Il faut avouer qu’aujourd’hui, les questions sont plus nombreuses que les réponses. Que deviennent les proches et les personnes qui vivent avec une maladie neurologique évolutive durant le temps du confinement ? Les temps faudrait-il écrire, les temps successifs, qui s’allongent au fil des allocutions, sans fin, sans même de déconfinement à portée d’agenda pour les générations les plus âgées. L’anticipation est impossible dans ce contexte, ce qui nous invite à la patience, si ce n’est à la résignation et l’impuissance. Les temps du confinement, ce sont aussi les étapes, à commencer par la première dont on ne sait pas grand-chose : dans ses prémices, comment les familles se sont-elles organisées, se sont-elles déplacées, regroupées ? Lorsque le proche malade était en soin dans un établissement ou y résidait, certaines familles ont-elles pris des mesures pour qu’il revienne au domicile, dans quelles conditions ? Si le proche malade reste soigné à l’hôpital, comment cela se passe-t-il, notamment dans les situations critiques de dégradation de l’état de santé, voire de fin de vie ? Après l’improvisation et l’effarement qui a entouré mi-mars la mise en place du confinement, chacun a tenté en un temps record de s’adapter aux consignes. Lorsque la personne qui a une maladie évolutive et son entourage sont confinés au domicile, comment se passe le quotidien ?
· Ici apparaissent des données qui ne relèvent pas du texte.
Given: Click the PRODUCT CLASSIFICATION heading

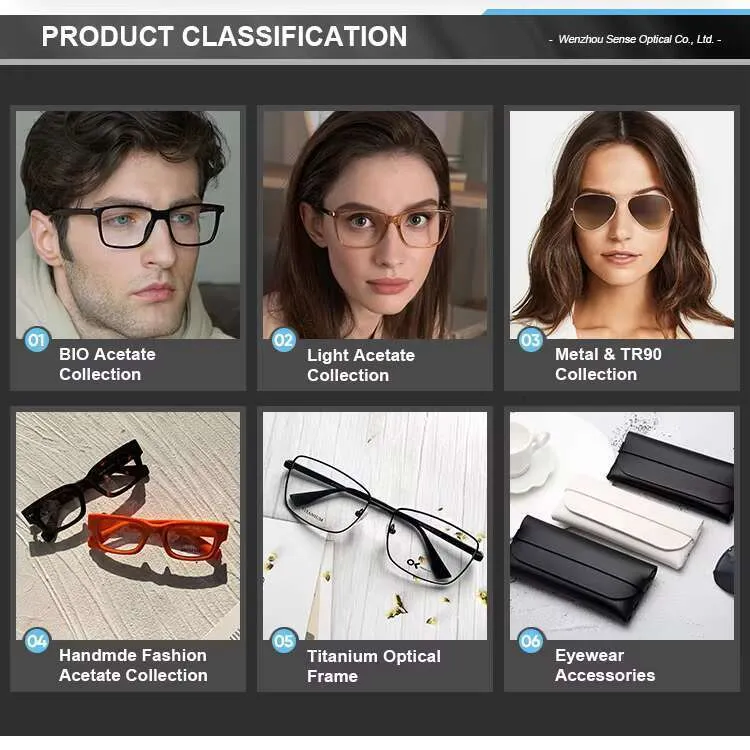Looking at the screenshot, I should click(x=224, y=36).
Les questions pour l’avenir

Comment la personne qui vit avec la maladie comprend-elle la nature du coronavirus, du Covid-19, l’utilité des « gestes barrières », le sens du confinement et de l’éloignement d’avec sa famille, l’obligation des attestations de déplacement, etc. ? Comment vit-elle le flux d’informations dans les médias, la mise au chômage partiel de proches, la menace d’une crise économique majeure, les décomptes macabres sur les ondes ? Comment comprend-elle l’injonction à rester chez soi et la disparation d’une partie des professionnels se relayant au domicile ? Comment cela se discute-t-il, comment l’expliquer, comment lever les peurs, alléger l’ambiance si pesante ? Comment le proche s’est-il organisé dans l’urgence puis dans l’après ? Prend-il sur lui de compenser la raréfaction des soutiens professionnels, au risque d’être proche et aidant et kinésithérapeute et orthophoniste ? Comment perçoit-il l’évolution de son proche malade, perçoit-il une perte de repères, une régression dans les capacités ? Comment gère-t-il l’éloignement de l’entourage, la disparition des visites, l’inquiétude de la famille qui peut être tentée de contourner les mesures mises en place ou au contraire d’exercer des pressions pour les faire respecter aux parents ? Comment se réorganise ou s’étiole le contact avec la famille ? Comment s’adapter à ces journées et semaines sans pause, sans perspective de répit, là où s’était peut-être installée une routine avant la crise ? Quelles sont les alternatives mises en place, les évolutions qui se sont imposées et les opportunités qui se sont révélées ? Un réseau un peu différent de l’habituel s’est-il manifesté ou a-t-il été sollicité ? Comment anticiper le risque où soit le proche-aidant, soit la personne malade serait atteint par le Covid-19 ? Les réponses à ces questions permettront de préparer la suite. Il s’agit de s’adapter en profondeur à l’évolution au cours de cette année, car les défis restent nombreux, à un déconfinement par étape et stratifié, à un risque de recontamination dans quelques mois. Il s’agit aussi de disposer des informations pour reconsidérer de façon plus structurelle, les réactions de la société à l’avenir, face à d’autres formes de menaces qui viendraient à nouveau mettre à mal le fragile édifice des compensations et solidarité déployées pour accompagner les personnes malades et leur entourage.

Pascal Antoine

Professeur de psychologie, université de Lille, Laboratoire de sciences cognitives et affectives (SCALAB, UMR CNRS 9193), LabEx DISTALZ.